Потом он провожает меня на вокзал и, прислонившись к перилам, где стоит очередь за билетами, говорит о своей глубокой скуке, о разочаровании во всем, о желании умереть, и умереть без переселения души, без загробной жизни, без воскресения, навсегда избавиться от своего „я“.
Слушая его, – пишет далее Гонкур, – мне кажется, что я слушаю свои ежедневные мысли. О! Какое физическое расстройство влечет за собой умственная жизнь, даже у самых сильных, у самых крепких. Положительно, все мы больны, почти безумны и готовы окончательно сойти с ума». (Эдмон и Жюль де Гонкур. «Дневники»).
Сильный удар по психике Флобера пришелся от судебного разбирательства, связанного с публикацией «Госпожи Бовари». Флобер суд выиграл, но, несмотря на победу, был окончательно подавлен. «Я так разбит физически и морально после всего этого, что не в состоянии держать в руке перо…»

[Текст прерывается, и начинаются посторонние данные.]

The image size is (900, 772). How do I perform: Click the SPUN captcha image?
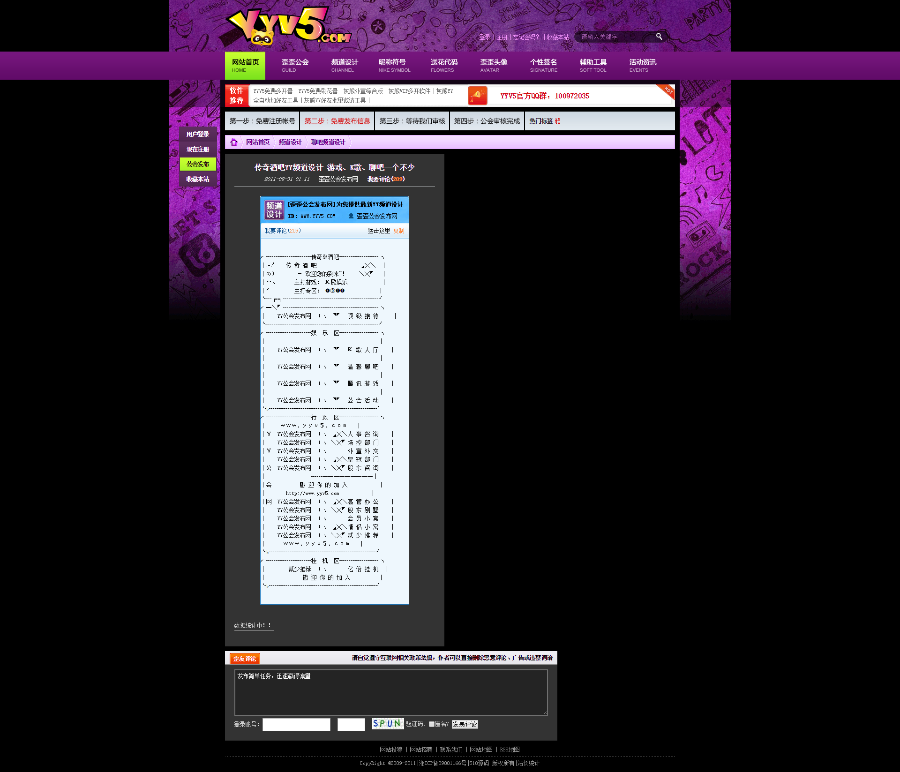[x=387, y=724]
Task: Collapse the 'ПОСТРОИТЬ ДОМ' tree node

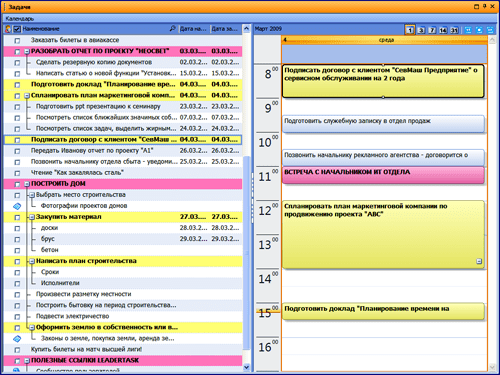Action: pos(27,184)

Последние годы жизни Флобера были безрадостными и даже мрачными. Он пережил тяжелое финансовые невзгоды, банкротство, в которое увлек его муж одной из племянниц. Тщетно пытался знаменитый писатель получить по конкурсу место библиотекаря в Париже. Хотя какая работа! Он был болен. Припадки падучей участились, он не мог работать, незадолго до смерти Флобер писал г-же Роже де Жанетт 25 января 1880 года:
«…Два с половиной месяца я провел в абсолютном одиночестве; …и в общем очень хорошо, несмотря на то, что навиделся ни с кем; мне не приходилось выслушивать глупостей! Нетерпимость к людской глупости превратилась у меня в болезнь; и это еще слабо сказано.
Почти все смертные обладают даром раздражать меня, и я могу свободно дышать лишь в пустыне…»
Гюстав Флобер умер 8 мая 1880 года в Круассе. Скончался внезапно за письменным столом, выронив перо из рук, упал, как говорили его друзья, – «убитый своей великой, единственной страстью – любовью к искусству». Ему шел 59-й год.
Как писал наш Гавриил Державин:
Приходит смерть к нему, как тать,
И жизнь внезапу похищает.
«Внезапу» – так нынче не говорят. Но как правильно!.. И еще приведем строки Державина из стихотворения «На смерть К. Мещерского»:
Смерть, трепет естества и страх!
Мы – гордость, с бедностью совместна;
Сегодня бог, а завтра прах;
Сегодня льстит надежда лестна,
А завтра: где ты, человек?..
Но такие люди, как Флобер, не исчезают. Остаются книги. Они дают возможность погрузиться во внутренний мир писателя.